(Stored data)
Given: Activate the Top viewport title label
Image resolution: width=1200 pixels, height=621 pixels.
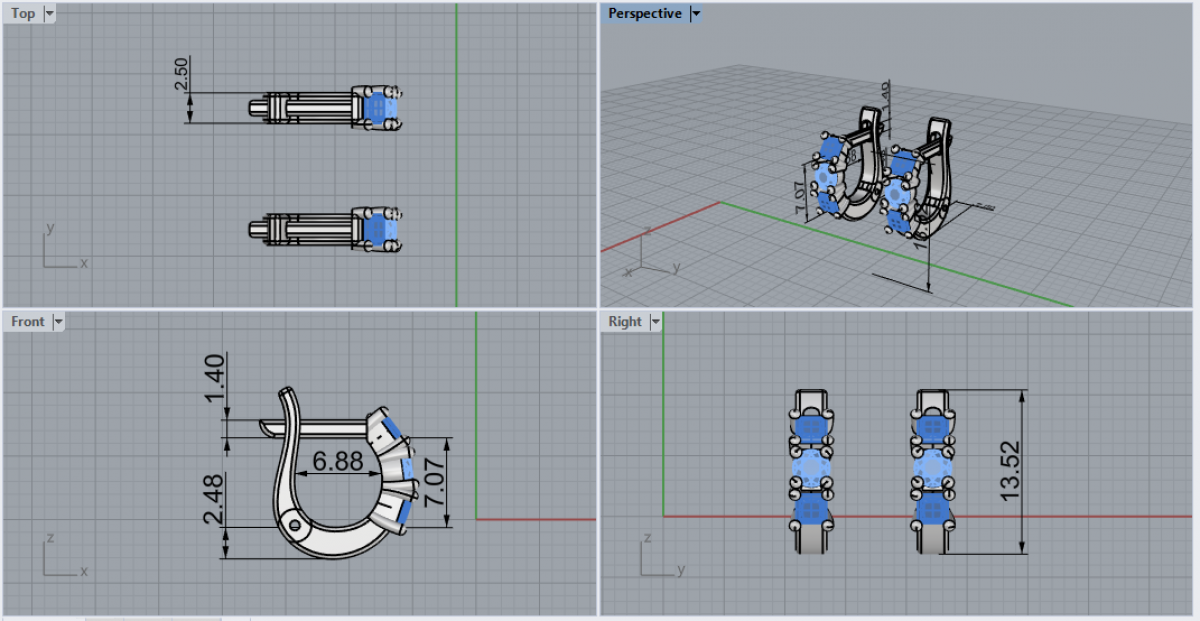Looking at the screenshot, I should click(23, 14).
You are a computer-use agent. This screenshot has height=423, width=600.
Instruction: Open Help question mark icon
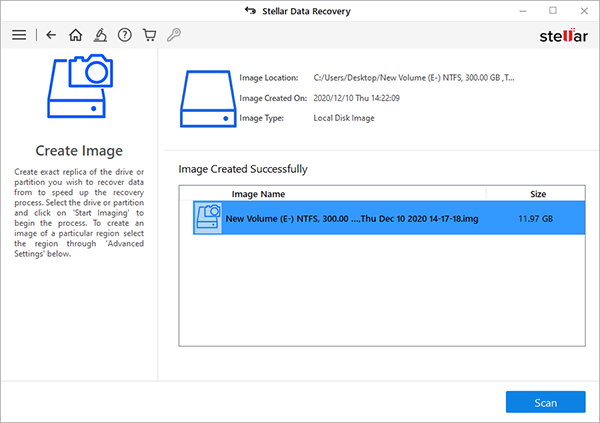[125, 35]
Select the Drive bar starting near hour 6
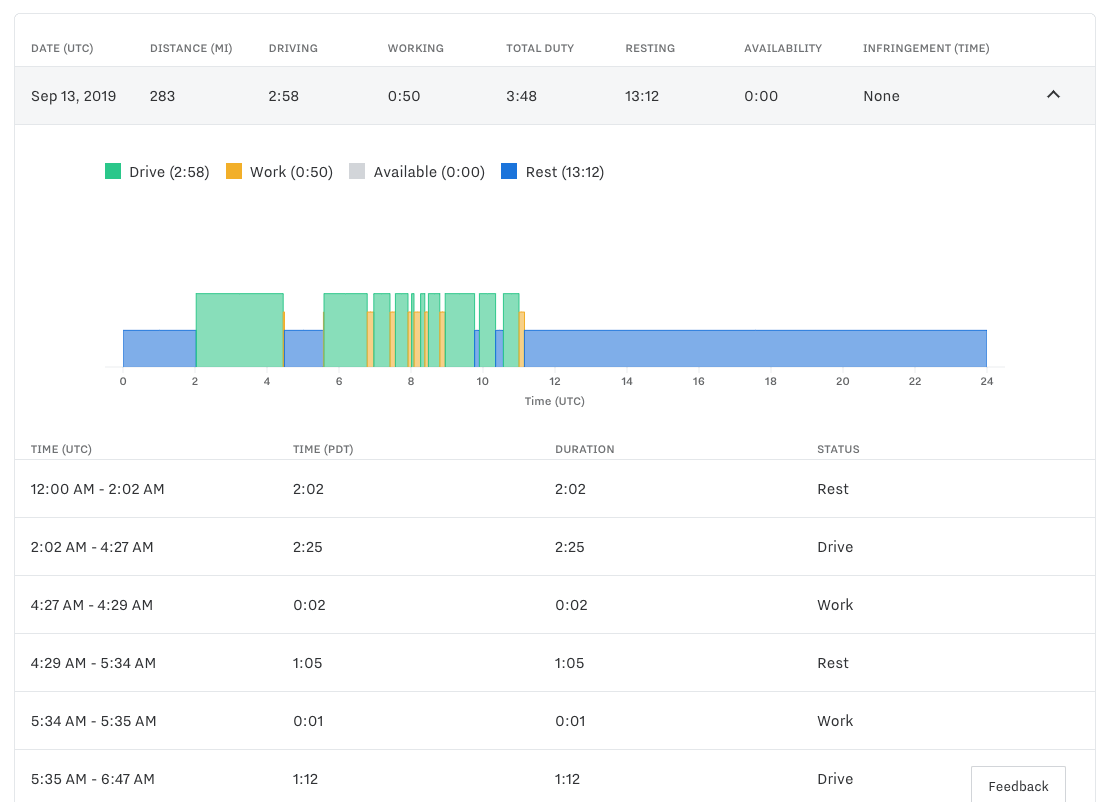Image resolution: width=1106 pixels, height=802 pixels. coord(345,330)
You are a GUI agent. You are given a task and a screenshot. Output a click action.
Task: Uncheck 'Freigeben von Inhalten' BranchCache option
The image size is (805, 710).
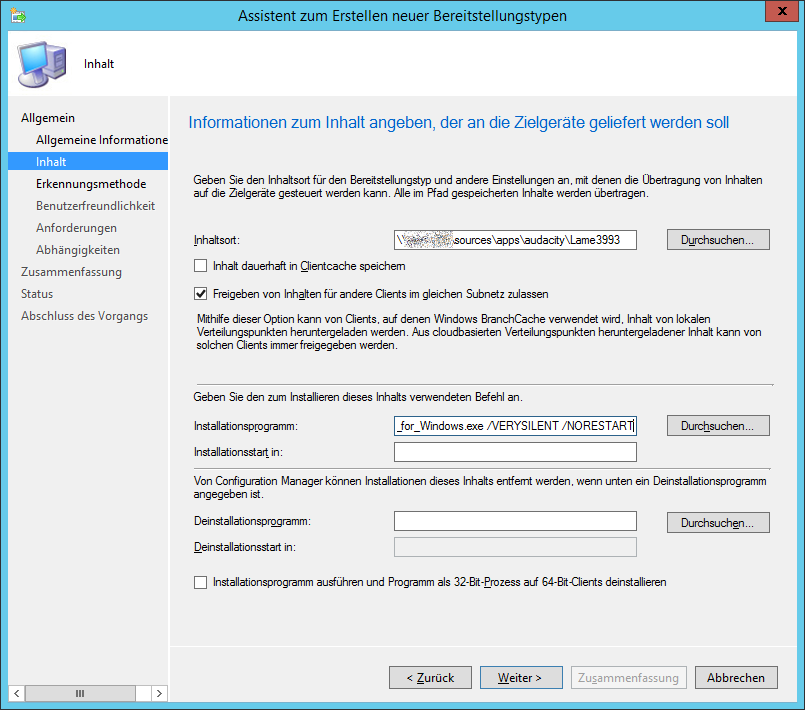201,294
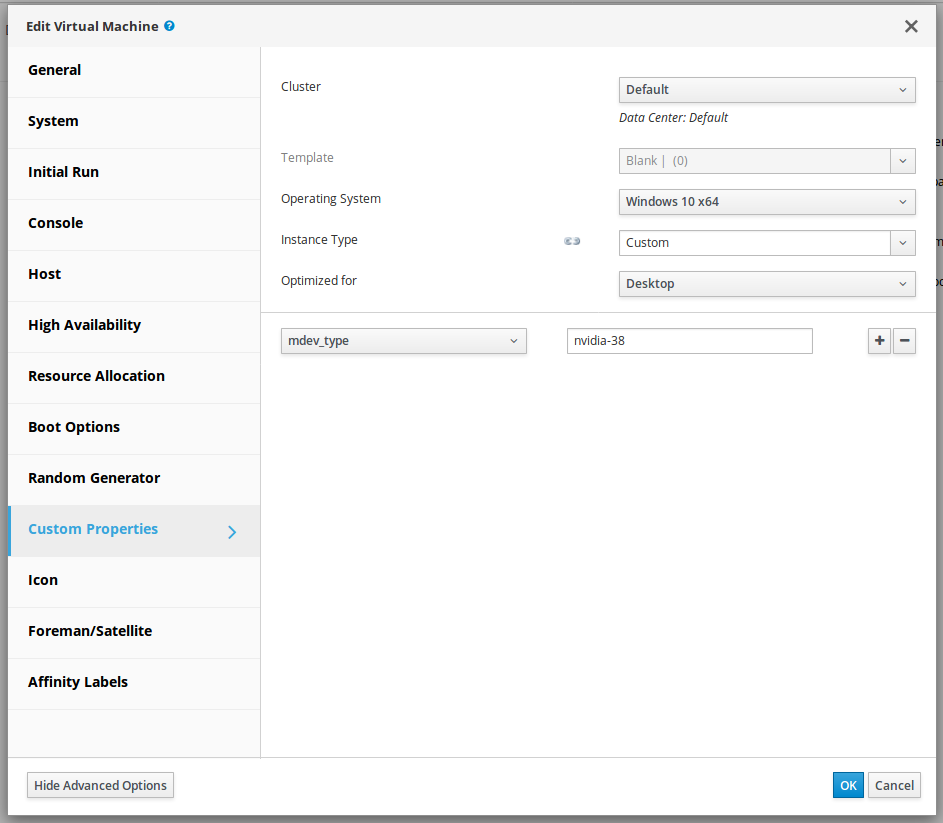
Task: Open the Operating System dropdown
Action: 767,202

What the task asks
Before printing the records again, strip out the pictures; change nothing else.

Solution
Given: Activate the Top viewport title label
Image resolution: width=1200 pixels, height=621 pixels.
Looking at the screenshot, I should click(23, 14).
You are a computer-use agent. This screenshot has height=423, width=600.
Instruction: Open Help question mark icon
[125, 35]
Select the Drive bar starting near hour 6
Image resolution: width=1106 pixels, height=802 pixels. coord(345,330)
You are a GUI agent. You are given a task and a screenshot. Output a click action.
Task: Uncheck 'Freigeben von Inhalten' BranchCache option
The image size is (805, 710).
201,294
Task: Open the Operating System dropdown
Action: 767,202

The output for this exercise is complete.